Exercise instructions: Every line in the records below between the one holding "Task: Click the Print Grades button" and the one holding "Click the configuration", inclusive, is to be set down exactly; all other lines are to be left out.
Supplied records START
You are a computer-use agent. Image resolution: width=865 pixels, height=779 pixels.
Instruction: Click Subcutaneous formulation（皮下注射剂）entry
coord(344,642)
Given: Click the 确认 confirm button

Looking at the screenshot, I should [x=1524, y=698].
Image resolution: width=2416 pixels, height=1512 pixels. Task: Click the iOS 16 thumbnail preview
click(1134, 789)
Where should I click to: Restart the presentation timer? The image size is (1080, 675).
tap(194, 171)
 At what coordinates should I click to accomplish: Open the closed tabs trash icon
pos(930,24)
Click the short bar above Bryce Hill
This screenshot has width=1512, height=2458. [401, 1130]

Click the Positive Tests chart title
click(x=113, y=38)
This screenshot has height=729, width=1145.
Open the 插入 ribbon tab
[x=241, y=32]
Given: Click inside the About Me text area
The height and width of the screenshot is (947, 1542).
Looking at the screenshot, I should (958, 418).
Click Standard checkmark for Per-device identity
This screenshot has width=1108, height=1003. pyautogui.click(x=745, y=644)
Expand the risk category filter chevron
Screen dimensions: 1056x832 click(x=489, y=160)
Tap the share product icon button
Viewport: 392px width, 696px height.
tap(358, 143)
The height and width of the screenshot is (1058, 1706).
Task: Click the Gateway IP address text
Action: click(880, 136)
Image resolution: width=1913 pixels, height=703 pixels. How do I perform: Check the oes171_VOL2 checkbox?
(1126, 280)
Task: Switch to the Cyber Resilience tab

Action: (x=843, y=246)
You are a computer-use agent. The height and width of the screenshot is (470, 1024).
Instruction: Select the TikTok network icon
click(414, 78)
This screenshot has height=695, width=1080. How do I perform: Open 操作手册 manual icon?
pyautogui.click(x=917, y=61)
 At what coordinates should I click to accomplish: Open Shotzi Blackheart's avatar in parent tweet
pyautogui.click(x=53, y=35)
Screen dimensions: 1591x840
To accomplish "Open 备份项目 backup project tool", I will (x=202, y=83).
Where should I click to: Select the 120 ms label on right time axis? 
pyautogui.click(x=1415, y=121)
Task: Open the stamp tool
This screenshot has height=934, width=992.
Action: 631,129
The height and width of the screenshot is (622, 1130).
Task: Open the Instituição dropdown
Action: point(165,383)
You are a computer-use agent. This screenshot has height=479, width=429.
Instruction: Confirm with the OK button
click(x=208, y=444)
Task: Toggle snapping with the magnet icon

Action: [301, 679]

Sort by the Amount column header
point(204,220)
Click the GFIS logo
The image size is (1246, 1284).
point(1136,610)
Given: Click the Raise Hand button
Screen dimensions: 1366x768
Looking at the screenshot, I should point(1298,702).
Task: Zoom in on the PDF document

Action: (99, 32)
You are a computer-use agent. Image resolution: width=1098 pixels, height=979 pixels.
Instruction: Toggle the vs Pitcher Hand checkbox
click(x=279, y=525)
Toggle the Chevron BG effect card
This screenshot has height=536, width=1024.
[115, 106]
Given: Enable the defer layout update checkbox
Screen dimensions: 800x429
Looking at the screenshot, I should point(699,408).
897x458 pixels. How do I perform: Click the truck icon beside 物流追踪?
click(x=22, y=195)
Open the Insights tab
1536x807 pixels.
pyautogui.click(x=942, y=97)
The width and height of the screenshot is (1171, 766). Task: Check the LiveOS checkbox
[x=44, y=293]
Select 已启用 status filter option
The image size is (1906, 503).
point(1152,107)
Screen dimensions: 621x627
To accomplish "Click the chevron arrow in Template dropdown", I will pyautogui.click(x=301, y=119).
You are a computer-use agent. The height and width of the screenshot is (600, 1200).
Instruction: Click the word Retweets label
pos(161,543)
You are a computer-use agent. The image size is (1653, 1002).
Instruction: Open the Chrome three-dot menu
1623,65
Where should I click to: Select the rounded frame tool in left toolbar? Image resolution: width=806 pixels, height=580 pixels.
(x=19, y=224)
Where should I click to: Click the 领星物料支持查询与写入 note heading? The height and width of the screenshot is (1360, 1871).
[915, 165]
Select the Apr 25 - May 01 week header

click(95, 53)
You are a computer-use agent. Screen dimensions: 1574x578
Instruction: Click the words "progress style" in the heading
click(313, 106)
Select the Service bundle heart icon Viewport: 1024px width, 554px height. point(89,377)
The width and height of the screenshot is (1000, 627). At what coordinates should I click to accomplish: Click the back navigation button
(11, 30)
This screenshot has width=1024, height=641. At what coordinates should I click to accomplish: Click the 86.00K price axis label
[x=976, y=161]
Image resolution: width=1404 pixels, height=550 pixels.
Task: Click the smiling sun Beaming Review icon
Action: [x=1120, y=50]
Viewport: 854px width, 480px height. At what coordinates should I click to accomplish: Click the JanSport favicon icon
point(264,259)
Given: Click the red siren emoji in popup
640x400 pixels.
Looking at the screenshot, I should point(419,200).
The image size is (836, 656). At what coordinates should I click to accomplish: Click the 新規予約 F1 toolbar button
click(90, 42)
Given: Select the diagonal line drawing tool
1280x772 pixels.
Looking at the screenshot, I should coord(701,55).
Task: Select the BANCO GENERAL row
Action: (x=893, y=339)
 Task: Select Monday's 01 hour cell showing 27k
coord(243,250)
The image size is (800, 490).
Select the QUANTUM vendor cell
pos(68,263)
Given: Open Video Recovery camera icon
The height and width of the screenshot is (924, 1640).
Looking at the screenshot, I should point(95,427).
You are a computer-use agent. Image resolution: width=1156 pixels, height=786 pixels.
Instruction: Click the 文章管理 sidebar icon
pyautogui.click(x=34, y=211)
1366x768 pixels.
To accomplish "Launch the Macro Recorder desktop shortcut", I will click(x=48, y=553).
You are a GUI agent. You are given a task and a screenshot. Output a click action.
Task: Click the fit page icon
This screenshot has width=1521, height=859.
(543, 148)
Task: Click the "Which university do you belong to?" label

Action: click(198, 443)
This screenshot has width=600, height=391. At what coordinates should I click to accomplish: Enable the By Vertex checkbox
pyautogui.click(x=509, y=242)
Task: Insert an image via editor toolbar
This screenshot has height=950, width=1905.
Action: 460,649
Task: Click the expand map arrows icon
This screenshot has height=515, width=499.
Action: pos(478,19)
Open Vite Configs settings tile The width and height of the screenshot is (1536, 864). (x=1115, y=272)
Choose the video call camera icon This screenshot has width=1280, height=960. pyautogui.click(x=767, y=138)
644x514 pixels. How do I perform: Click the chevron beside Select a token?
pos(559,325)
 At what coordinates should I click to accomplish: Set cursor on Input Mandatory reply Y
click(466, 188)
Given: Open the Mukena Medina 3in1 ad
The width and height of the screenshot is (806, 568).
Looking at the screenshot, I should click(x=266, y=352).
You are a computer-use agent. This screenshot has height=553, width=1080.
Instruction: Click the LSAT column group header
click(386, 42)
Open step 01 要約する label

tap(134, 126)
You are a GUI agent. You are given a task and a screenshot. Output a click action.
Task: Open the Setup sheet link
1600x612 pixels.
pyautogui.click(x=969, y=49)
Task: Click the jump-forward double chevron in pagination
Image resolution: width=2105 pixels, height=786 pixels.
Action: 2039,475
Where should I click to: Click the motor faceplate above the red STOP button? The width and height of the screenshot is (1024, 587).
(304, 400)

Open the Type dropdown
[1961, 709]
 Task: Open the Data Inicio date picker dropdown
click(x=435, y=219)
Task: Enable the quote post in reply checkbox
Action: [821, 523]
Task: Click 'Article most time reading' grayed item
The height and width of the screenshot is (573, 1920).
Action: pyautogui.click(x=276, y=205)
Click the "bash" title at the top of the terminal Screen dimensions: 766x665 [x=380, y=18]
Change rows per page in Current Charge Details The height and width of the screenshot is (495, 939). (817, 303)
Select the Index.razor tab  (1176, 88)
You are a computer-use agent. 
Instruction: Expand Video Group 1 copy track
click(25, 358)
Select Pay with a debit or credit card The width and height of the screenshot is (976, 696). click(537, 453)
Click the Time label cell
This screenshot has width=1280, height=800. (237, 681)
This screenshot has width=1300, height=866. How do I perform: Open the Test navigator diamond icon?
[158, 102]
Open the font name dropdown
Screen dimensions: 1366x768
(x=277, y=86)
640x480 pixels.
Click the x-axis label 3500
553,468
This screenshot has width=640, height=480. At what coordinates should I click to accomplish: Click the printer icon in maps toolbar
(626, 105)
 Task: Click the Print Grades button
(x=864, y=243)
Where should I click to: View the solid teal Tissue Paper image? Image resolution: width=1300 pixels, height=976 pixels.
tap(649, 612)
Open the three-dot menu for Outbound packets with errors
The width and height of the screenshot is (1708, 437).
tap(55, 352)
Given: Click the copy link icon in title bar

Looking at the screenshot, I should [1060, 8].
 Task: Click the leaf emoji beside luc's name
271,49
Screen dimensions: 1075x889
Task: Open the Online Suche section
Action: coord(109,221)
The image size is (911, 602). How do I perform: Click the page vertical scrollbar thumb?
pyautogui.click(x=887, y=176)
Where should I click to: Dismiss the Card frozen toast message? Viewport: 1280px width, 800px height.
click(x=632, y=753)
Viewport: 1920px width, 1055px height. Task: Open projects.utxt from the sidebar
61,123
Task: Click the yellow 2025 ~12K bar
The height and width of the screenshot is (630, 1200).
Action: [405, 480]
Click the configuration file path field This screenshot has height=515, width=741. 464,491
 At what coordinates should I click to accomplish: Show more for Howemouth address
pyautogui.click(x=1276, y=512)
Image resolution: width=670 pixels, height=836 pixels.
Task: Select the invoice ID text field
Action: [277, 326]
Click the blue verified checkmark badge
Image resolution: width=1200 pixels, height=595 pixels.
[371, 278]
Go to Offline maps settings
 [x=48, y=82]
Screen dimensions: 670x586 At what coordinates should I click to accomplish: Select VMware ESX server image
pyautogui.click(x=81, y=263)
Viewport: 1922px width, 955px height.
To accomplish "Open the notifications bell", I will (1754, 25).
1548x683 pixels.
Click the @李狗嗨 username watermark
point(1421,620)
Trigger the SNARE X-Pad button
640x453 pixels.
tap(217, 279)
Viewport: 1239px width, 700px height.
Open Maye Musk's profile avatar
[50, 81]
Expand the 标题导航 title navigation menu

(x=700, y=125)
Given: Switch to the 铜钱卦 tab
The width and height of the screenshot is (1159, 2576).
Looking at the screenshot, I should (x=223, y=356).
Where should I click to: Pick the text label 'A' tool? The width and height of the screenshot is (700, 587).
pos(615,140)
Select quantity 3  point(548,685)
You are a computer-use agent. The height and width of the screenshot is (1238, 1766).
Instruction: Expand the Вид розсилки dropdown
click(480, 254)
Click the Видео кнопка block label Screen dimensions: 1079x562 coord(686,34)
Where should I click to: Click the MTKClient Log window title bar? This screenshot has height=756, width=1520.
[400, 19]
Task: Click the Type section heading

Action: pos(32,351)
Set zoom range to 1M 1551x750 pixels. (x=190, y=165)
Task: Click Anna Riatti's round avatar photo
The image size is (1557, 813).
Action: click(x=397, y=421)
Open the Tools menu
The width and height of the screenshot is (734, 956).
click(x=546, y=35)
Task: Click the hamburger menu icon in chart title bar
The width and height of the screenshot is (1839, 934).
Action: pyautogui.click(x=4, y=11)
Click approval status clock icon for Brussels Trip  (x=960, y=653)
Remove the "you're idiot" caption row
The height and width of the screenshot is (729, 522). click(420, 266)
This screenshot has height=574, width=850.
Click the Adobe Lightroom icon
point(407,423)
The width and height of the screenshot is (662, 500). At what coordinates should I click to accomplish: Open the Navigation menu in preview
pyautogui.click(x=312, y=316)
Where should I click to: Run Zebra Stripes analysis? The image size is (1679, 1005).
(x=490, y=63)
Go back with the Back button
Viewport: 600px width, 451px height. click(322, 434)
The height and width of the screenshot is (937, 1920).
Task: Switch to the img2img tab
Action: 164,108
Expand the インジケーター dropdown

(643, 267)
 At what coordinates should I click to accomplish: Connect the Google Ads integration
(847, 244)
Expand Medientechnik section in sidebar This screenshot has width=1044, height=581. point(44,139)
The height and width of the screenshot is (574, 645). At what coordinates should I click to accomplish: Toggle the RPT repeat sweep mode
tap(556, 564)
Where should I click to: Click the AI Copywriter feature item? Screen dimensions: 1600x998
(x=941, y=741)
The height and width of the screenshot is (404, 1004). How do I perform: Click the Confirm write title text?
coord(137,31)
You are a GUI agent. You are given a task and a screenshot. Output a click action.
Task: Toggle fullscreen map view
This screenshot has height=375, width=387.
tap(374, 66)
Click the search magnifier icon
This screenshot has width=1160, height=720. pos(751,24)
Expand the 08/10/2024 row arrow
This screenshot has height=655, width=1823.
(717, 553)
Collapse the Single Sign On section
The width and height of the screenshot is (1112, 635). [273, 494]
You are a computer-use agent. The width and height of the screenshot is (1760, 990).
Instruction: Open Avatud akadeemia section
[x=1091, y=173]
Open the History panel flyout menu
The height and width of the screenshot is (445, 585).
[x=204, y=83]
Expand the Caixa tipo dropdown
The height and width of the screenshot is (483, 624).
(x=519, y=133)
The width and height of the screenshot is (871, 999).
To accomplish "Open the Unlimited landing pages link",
Supplied records END
Output for this exercise:
 Task: Click the Print Grades button
(x=864, y=243)
Where should I click to: View the solid teal Tissue Paper image? Image resolution: width=1300 pixels, height=976 pixels.
tap(649, 612)
Open the three-dot menu for Outbound packets with errors
The width and height of the screenshot is (1708, 437).
tap(55, 352)
Given: Click the copy link icon in title bar

Looking at the screenshot, I should [1060, 8].
 Task: Click the leaf emoji beside luc's name
271,49
Screen dimensions: 1075x889
Task: Open the Online Suche section
Action: coord(109,221)
The image size is (911, 602). How do I perform: Click the page vertical scrollbar thumb?
pyautogui.click(x=887, y=176)
Where should I click to: Dismiss the Card frozen toast message? Viewport: 1280px width, 800px height.
click(x=632, y=753)
Viewport: 1920px width, 1055px height. Task: Open projects.utxt from the sidebar
61,123
Task: Click the yellow 2025 ~12K bar
The height and width of the screenshot is (630, 1200).
Action: [405, 480]
Click the configuration file path field This screenshot has height=515, width=741. 464,491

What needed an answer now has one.